The singers have branched out in recent months and it’s not just junior doctors who are singing to save their organisation anymore. Other NHS professionals including psychologists, managers and nurses are now joining in the singing.

Crowdfunding campaign

With the launch of their crowdfunding campaign, the National Health Singers are looking for help get their latest single professionally recorded and produced as well as promoted. Currently they have set a £2,000 target to help with the promotional campaign, with any future record sales set to go to medical charities.


The National Health Singers recording their single. [Image credit: National Health Singers]

They have already had a help in hand from Hollywood actor Michael Sheen who recorded an introductory video to their single ‘Yours’. Last year, the Lewisham and Greenwich NHS choir got to Christmas number 1 with their song ‘A Bridge Over You’, beating Justin Bieber to the festive top spot. For the National Health Singers, music really is the message.

“In healthcare we take away the emotion of what we do,” said Ashling. “We have to be very clinical about things but something about a tune and the emotion of people singing, really stirs the heartstrings and draws people together. There was a day we were on strike and we stood on Whitehall singing with 10,000 junior doctors.”

“That feeling of drawing together and singing a song as part of one voice was so much more powerful than shouting, screaming and protesting.”
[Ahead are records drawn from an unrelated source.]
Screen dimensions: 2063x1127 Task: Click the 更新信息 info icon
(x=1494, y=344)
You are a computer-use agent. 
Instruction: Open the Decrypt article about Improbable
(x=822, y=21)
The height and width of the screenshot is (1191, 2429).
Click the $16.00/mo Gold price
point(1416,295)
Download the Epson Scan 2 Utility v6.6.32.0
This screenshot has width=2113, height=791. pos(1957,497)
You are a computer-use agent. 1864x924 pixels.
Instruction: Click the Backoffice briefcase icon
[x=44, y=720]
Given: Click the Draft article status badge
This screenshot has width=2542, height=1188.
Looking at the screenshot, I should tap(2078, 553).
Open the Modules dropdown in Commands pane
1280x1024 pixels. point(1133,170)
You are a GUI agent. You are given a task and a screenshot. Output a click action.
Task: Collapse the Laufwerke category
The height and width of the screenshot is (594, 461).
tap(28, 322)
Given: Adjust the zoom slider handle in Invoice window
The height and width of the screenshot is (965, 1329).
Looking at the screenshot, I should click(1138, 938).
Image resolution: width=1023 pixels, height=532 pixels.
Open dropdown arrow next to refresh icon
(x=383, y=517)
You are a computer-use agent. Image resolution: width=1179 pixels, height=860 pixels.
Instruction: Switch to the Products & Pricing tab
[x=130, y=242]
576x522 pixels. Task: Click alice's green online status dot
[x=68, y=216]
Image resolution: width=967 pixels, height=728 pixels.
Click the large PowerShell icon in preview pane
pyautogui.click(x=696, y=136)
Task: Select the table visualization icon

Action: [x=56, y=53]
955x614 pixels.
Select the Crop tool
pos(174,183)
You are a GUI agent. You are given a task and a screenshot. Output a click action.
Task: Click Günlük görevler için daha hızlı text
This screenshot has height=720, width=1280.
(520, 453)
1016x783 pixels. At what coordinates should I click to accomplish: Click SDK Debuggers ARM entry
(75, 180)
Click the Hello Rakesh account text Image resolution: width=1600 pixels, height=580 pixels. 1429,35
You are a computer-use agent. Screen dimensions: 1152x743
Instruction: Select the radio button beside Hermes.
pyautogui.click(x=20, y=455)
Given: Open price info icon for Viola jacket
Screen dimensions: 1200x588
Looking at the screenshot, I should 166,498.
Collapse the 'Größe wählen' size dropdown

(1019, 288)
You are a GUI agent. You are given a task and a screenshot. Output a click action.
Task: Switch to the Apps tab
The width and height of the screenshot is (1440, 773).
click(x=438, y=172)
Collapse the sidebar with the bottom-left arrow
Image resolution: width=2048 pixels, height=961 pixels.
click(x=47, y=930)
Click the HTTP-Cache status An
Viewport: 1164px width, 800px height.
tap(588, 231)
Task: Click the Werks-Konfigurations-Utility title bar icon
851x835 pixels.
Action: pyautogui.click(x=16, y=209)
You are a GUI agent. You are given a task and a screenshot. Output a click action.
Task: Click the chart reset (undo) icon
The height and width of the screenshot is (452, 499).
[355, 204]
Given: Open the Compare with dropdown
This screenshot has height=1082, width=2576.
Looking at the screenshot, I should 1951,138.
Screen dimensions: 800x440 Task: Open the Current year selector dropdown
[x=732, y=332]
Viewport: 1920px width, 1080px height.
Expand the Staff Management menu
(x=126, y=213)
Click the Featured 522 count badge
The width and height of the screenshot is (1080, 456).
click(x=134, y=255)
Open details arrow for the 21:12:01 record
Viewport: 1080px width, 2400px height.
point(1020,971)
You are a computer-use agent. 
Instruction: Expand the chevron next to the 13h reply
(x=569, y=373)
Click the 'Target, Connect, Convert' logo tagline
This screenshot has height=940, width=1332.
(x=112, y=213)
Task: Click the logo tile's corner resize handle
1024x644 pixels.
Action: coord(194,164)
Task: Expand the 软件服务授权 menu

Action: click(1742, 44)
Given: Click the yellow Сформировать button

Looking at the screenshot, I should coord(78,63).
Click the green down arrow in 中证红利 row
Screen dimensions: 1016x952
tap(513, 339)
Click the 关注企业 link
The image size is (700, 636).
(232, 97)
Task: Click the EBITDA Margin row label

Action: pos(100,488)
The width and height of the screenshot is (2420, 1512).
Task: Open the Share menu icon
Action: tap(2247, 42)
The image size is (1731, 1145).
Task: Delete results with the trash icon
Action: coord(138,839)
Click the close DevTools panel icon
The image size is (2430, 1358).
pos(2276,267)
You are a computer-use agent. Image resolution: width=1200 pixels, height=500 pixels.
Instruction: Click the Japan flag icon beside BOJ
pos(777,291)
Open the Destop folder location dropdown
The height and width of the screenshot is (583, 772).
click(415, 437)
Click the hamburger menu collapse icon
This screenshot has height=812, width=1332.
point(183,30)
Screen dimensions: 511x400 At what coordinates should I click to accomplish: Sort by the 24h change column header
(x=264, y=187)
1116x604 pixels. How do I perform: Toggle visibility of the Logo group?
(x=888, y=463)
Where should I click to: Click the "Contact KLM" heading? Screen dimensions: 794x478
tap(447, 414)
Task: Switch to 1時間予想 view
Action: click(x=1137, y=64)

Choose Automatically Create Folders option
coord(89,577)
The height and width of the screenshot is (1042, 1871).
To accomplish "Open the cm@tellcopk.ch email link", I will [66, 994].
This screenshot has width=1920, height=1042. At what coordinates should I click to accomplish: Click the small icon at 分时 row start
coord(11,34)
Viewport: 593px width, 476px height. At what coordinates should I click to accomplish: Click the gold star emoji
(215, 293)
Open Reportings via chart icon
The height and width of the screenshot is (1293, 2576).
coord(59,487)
Junior doctors strike action

With junior doctors ready for more strike action in September, it’s possible that the debate over contracts could continue for some time.

The National Health Singers performing at a protest. Photo courtesy: National Health Singers

The National Health Singers performing at a protest. [Image credit: National Health Singers]

“I don’t know what the Department of Health and Jeremy Hunt’s overall plan is for the NHS, but his behaviour over the last eight months would suggest that he’s not fully behind a NHS that’s free at the point of service and that the narrative of the junior doctors is just one part of it,” added Ashling. “He’s coming after quite a lot of services and trying to perhaps offer the more lucrative bits to some healthcare providers that aren’t within the NHS.”

“I believe we have the strength as a group of people to fight for a safer contract. I do still have hope. If I didn’t have hope I wouldn’t go out on strike.”